Normally, when a play is defined by repetition, digression and palaver, the proper response is to head for the hills. That’s assuming that your playwright isn’t Abi Morgan. The British writer finds an incandescent glow and a thrumming subtext in banalities, which she breaks into fragments and reconstructs into a kind of endlessly expanding spiral, a set of themes and variations, or elaborations.

That’s also assuming you have hills you can head to.

Part of the point of Morgan’s “Splendour,” whose Bay Area premiere opened Thursday, June 29, at Aurora Theatre Company, is that there’s nowhere its four characters can go beyond the Art Deco mansion (the icily handsome set design is by Michael Locher) where Micheleine (Lorri Holt) lives with her husband, a leader in an unnamed country. In the snow outside, the rumbles and rockets of battle draw dangerously close, and anyway, photographer Kathryn (Denmo Ibrahim) and her translator Gilma (Sam Jackson) have a gig to shoot a portrait of Micheleine’s husband. But he keeps delaying his arrival, and the outsiders’ presence unsettles the already tizzy-prone hostess, so she calls in her slow but sweet friend Genevieve (Mia Tagano) as reinforcement.

 

That scene plays out again and again, restarted each time kleptomaniac Gilma shatters the vase she’s sneakily appraising. With each new go-round, Morgan divulges more and often conflicting information about characters, revealing as prisms women who at first might seem more two-dimensional.

 

Micheleine is no mere cloistered ornament with the ignorance of privilege. Her smarts, her cruelty, her restraint all bore deep, and in Holt’s rendering she is equally capable of vaulting into rage or guffaws or sobs at any moment, though she’s incapable of, say, answering the incessantly ringing phone.

Similarly, Gilma isn’t just a wartime opportunist. She has to touch things as other creatures have to reproduce, smudging or eating or stealing every object within reach. Yet in Jackson’s smart performance, she’s just as surprised or dismayed as everyone else is each time she gets caught, as if snapping back to consciousness. She knows the others underestimate her — her boxy clothes (designed by Fumiko Bielefeldt), her manners, her accent all suggest lowly enemy origins. But she draws inward satisfaction just from knowing she’s keener than everyone thinks she is.

Morgan’s tense dialogue lets flaws ripen in a way we don’t often see in female characters in theater. They’re allowed to annoy not just each other but also us a little. That makes us share in the entrapment until one of many monologues, set off from the rest of the action, reestablishes the burning righteousness of each conflicting perspective. Morgan’s view here is both deep focus and wide-angle, simultaneously considering the levels of consciousness, home and globe.

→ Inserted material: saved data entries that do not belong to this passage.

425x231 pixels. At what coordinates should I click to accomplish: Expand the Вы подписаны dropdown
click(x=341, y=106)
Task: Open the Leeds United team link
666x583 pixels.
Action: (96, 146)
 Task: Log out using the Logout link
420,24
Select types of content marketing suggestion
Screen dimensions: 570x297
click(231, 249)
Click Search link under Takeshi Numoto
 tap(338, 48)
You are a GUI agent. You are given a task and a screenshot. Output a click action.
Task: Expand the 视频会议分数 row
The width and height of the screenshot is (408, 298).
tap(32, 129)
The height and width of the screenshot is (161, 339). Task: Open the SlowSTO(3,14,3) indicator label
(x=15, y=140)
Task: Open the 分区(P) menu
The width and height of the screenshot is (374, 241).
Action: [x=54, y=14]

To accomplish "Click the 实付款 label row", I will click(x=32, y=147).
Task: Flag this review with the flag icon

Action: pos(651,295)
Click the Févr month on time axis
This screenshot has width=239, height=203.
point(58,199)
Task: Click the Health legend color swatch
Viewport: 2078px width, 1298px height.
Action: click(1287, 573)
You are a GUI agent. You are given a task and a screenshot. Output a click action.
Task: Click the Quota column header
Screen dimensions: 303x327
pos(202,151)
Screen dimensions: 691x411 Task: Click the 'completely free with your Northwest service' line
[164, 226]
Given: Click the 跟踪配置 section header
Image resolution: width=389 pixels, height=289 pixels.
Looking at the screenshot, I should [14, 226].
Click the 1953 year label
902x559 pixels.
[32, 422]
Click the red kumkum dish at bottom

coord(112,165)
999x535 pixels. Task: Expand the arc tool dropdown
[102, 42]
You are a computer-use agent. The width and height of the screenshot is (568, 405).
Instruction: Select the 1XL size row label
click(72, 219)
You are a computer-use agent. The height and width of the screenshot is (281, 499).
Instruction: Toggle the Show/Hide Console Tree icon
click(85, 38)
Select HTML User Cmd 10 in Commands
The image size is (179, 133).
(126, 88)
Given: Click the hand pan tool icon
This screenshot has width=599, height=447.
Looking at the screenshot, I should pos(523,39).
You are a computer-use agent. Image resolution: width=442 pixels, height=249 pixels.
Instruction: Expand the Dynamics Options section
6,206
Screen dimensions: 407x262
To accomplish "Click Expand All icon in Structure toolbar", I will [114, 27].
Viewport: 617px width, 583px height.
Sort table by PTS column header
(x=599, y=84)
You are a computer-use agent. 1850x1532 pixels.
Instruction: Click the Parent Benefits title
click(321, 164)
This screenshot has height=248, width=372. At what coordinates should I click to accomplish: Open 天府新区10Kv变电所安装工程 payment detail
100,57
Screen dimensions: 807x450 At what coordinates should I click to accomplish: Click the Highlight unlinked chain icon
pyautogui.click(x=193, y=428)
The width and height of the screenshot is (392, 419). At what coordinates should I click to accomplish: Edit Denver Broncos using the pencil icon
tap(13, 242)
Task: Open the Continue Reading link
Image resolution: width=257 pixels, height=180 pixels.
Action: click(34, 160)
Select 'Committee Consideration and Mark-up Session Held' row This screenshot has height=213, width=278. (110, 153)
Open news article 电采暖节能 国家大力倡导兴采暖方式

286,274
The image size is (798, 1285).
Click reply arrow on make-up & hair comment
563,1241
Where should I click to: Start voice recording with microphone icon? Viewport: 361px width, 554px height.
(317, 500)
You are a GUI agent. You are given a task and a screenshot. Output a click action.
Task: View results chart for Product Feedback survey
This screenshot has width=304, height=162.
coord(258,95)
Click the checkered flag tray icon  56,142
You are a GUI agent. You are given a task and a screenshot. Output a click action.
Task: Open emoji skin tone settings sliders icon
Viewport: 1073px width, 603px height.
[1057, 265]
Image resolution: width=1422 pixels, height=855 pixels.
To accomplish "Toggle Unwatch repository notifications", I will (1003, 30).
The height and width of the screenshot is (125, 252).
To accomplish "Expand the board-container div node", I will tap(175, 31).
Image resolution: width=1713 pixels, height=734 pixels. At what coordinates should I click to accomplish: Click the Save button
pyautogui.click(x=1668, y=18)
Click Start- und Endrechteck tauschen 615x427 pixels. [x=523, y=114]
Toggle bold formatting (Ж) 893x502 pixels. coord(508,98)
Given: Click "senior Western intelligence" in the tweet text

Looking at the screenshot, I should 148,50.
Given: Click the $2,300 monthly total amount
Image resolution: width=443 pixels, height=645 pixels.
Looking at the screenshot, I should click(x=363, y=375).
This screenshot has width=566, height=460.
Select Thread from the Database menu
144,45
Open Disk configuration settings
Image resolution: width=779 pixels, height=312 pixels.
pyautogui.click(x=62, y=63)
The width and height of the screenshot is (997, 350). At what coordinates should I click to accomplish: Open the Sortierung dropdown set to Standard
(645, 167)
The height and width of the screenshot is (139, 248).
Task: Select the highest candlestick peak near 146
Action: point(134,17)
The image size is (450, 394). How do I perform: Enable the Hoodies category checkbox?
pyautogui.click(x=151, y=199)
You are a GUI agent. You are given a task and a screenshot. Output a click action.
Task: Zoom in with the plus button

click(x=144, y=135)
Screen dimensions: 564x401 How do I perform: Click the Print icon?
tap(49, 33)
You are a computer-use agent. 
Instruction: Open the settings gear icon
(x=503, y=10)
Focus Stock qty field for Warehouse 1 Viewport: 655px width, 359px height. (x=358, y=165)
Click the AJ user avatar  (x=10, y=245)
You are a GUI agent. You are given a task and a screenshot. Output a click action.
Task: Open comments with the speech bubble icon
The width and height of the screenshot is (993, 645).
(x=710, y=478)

Still, under the direction of Barbara Damashek, much in this tangle of resentments and backstory remains opaque. Morgan withholds so much for so long, about what’s keeping the husband, what’s happening outside and how bad it is, and why Genevieve and Micheleine hesitate even with shared giggles, that you’ll probably be tempted to give up more than once.

But if not all the rewards of this advanced-level challenge emerge right away, one point remains clear. As the battles of our own time and place escalate, our downfall is as likely to come from our failures to connect, listen and reckon as it is from violence.